*** Opening of Material shown ***
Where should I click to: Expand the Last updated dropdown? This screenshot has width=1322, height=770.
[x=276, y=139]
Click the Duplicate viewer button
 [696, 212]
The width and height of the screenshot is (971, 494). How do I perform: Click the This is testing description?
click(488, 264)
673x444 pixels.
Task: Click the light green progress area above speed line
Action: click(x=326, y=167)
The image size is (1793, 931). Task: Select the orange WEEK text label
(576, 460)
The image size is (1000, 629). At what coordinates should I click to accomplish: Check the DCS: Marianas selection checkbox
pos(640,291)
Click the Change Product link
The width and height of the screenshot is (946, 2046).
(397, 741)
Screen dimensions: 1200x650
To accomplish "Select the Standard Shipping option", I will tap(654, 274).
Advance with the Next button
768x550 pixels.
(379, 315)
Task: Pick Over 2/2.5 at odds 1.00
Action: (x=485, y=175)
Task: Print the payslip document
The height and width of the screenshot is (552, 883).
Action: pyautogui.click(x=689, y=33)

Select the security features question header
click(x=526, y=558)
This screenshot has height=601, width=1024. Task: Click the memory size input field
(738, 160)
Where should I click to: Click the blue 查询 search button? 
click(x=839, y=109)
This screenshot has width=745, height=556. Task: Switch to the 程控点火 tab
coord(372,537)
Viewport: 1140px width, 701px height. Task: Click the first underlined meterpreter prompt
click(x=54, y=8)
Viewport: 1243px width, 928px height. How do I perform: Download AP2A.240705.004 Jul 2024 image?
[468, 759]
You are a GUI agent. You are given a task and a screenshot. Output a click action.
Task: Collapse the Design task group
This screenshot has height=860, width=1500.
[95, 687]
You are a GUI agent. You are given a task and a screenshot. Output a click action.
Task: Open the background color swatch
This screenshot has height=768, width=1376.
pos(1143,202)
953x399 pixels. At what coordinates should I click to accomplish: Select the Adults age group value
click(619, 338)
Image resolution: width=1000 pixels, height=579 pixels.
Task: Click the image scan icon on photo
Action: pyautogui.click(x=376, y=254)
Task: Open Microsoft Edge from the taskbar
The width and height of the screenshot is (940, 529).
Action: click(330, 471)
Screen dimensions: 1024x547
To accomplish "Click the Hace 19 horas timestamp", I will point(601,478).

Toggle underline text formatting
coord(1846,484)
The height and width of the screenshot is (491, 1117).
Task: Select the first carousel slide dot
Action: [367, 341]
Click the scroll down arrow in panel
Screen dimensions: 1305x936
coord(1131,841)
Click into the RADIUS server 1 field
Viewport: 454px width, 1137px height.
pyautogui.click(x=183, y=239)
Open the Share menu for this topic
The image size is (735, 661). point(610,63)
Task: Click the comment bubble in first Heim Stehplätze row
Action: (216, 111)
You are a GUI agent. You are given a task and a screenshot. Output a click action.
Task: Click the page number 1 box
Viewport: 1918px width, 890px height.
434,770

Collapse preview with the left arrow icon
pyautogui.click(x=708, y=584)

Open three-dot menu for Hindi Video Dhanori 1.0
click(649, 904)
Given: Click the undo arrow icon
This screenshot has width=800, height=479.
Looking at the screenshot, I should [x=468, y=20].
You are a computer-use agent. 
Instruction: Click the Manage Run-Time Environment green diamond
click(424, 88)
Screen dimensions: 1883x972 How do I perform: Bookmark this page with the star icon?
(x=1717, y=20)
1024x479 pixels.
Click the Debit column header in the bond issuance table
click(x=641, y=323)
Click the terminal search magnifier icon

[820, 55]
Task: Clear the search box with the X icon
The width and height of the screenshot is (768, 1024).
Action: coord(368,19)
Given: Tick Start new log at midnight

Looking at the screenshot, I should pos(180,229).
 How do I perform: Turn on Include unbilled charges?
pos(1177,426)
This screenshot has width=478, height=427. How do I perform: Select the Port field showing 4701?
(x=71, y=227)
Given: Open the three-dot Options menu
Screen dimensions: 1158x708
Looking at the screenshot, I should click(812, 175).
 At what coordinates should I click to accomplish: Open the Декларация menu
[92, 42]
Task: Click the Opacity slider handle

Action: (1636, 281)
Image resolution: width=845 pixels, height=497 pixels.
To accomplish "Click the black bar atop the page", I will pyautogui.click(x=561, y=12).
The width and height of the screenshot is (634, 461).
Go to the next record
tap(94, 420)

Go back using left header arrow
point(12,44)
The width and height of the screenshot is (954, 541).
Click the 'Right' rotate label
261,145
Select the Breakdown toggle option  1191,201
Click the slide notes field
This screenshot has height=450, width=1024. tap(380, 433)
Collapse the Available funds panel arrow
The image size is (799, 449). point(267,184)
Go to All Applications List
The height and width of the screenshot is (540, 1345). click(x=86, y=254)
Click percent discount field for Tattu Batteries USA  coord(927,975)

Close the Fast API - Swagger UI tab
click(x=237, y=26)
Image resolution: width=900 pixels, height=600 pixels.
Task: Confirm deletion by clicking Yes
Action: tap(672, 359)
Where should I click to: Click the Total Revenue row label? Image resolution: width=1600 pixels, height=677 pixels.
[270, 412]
*** Close of Material shown ***
**Work request:** Using the records above, restate word for word the lines from the one with "Task: Collapse the Design task group" through the one with "Click the scroll down arrow in panel", both included.

**Solution for this task:**
Task: Collapse the Design task group
This screenshot has height=860, width=1500.
[95, 687]
You are a GUI agent. You are given a task and a screenshot. Output a click action.
Task: Open the background color swatch
This screenshot has height=768, width=1376.
pos(1143,202)
953x399 pixels. At what coordinates should I click to accomplish: Select the Adults age group value
click(619, 338)
Image resolution: width=1000 pixels, height=579 pixels.
Task: Click the image scan icon on photo
Action: pyautogui.click(x=376, y=254)
Task: Open Microsoft Edge from the taskbar
The width and height of the screenshot is (940, 529).
Action: click(330, 471)
Screen dimensions: 1024x547
To accomplish "Click the Hace 19 horas timestamp", I will point(601,478).

Toggle underline text formatting
coord(1846,484)
The height and width of the screenshot is (491, 1117).
Task: Select the first carousel slide dot
Action: [367, 341]
Click the scroll down arrow in panel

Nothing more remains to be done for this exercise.